Dozens of foreign countries and organizations have extended their humanitarian support to Vietnam following havoc caused by severe floods in the country’s central region late October.
|Disaster relief has helped thousands of people in need. Photo: Ta Van|
The donations become priceless assistance to the country at a time when the natural disaster claimed more than 230 lives and caused damage worth roughly VND17 trillion (US$739 million).
UN Central Emergency Response Fund (CERF) on November 5 announced an assistance of US$3 million to Vietnam for an urgent, life-saving humanitarian response.
Norway is among the top five donor countries to CERF with a contribution of US$825.6 million during 2006-2020 period and US$45.8 million in 2020 alone.
The United Nations Development Program (UNDP), the United Nations Children's Fund (UNICEF) and the Asian Development Bank (ADB) have announced supporting packages worth more than US$3 million.
The EU on October 28 announced an amount of EUR1.3 million (US$1.5 million) for Vietnam.
The US Ambassador to Vietnam Daniel J. Kritenbrink on October 17 announced an initial disaster relief fund worth US$100,000 for Vietnam. Secretary of State Mike Pompeo announced an additional US$2 million during his Vietnam visit last month. In total, the country has provided a donation worth US$2.1 million to Vietnam so far.
South Korea on October 22 pledged to provide US$300,000 worth of humanitarian assistance to Vietnam to help the country cope with the damage from severe floods triggered by week-long downpours.

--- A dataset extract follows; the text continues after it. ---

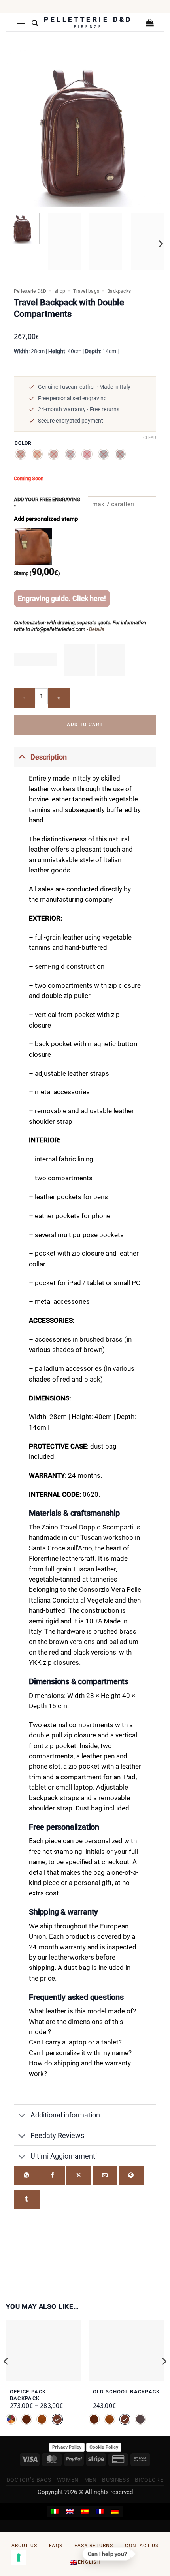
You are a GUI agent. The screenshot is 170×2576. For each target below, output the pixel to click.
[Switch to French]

The week-long floods inundate hundreds thousands of houses in central Vietnam. Photo: Zing
China’s Embassy in Vietnam on October 23 said the Chinese Red Cross would donate US$100,000 for Vietnam.
Australia has funded total AUD2.1 million (US$1.53 million) worth of disaster relief to help Vietnam respond to the impacts of prolonged floods and landslides in the central region.
The Embassy of Switzerland in Hanoi also announced grant of urgent aid worth CHF300,000 (US$333,000) to help address the immediate needs of 160,000 people focusing on housing, livelihoods, healthcare, water, and hygiene.
In a phone call to Vietnamese Prime Minister Nguyen Xuan Phuc earlier this month, his Thai counterpart Prayut Chan-o-cha, offered US$30,000 worth of relief to Vietnam.
The Netherlands has pledged EUR2 million (US$2.35 million) and the UK announced aid of GBP500,000 (US$649,100).
Vietnamese people living in Malaysia’s Johor and Vietnamese and Malaysian individuals and organizations in Malaysia have raised US$26,000 for affected people in Vietnam.
The Vietnamese communities in Poland, Swiss, Germany, Hungary, Ukraine, Czech, Thailand, Laos, Cambodia, Australia, and the US have donated total VND12 billion (US$522,000).
In October, US State Secretary Mike Pompeo conveyed a message on sharing losses with Vietnamese people.
Meanwhile, Chinese Prime Minister Li Keqiang has shared words of comfort with Vietnamese Prime Minister Nguyen Xuan Phuc.
Chinese Foreign Minister Wang Yi, Singaporean Vivian Balakrishnan, and Indonesia’s Retno Lestari Priansari Marsudi sent condolences to Deputy Prime Minister and Foreign Minister Pham Binh Minh.
In his visit to Hanoi in mid-October, Japanese Prime Minister Suga Yoshihide said Japan decided to provide emergency relief to Vietnam.